Además, “O Farelo” se puso sobre su víctima y le trató de darle un par de puñetazos, pero falló. Dos personas trataron de sacarlo de encima, pero se resistió, arrastrando a su víctima por el suelo. Luego le golpeó al amigo que iba al Gran Sol, resultando herido e impidiéndole embarcar. Al lugar acudieron la Policía Nacional y una ambulancia, pero Ventura Lustres ya se diera a la fuga. Lo denunció y en el juicio fue condenado a pagar 15.000 euros al agredido y otros 9.000 al Hospital do Barbanza, pero no los abonó al declararse insolvente y, curiosamente, se le suspendió la condena de prisión, según el abogado del denunciante.

Esta víctima, que está jubilado por una invalidez que sufre a consecuencia de las lesiones que sufrió y que se extendieron a otras partes de su cuerpo, señala que desde ese momento se tuvo que ver las caras con él por las denuncias que le interpuso por insulto, amenazas y agresiones sufridas desde entonces. Y recuerda que “O Farelo” fue sancionado por el intento de atropello que sufrió y que de no apartarse a tiempo posiblemente se hablaría de otro desenlace.

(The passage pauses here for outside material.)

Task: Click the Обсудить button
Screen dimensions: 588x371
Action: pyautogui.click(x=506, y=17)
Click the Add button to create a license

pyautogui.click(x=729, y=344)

Por si todo eso fuera poco, este ribeirense dice que Melisa Abelleira empezó a molestarle e insultarle desde hace aproximadamente un año, cuando empezó a ser pareja de “O Farelo”. Pero lo más grave le ocurrió hace un par de meses cuando regresaba de noche de dar un paseo con su perro por San Roque. Atravesaba unas bocacalles por el entorno del cementerio para ir hacia su casa y vio de frente un Seat Ibiza blanco que le dada las luces y que al ponerse a su altura le lanzó una sonrisa y un gesto que quería indicar que le cortaría el cuello. Esa mujer aparcó el coche en media calle más adelante, se bajó y recorrió los 70 metros que les separaban. Sintió unos pasos corriendo, pero cuando se quiso girar ya le golpeó entre la ceja y el párpado con un objeto oscuro que parecía una pistola, y le pusieron 3 puntos de sutura.

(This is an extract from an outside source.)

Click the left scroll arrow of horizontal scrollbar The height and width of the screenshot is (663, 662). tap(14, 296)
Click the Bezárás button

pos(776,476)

Recuerda que por unos instantes quedó paralizado y tenía dolor, pero seguidamente le apuntó con esa arma a la cabeza y pudo escuchar dos clics de disparos, que le hacen pensar que le quiso dispararle para matarle y falló o se encasquilló y se dio a la fuga. Añade que en esta y otras ocasiones anteriores, las autoridades no hicieron caso a sus denuncias y ahora esas dos personas están imputadas por un presunto delito de homicidio, que cree que de haberse actuado atendiendo a sus demandas se pudo haber evitado. Por todo ello, exige la mayor responsabilidad de parte de todas ellas para que no se repita estos lamentables sucesos.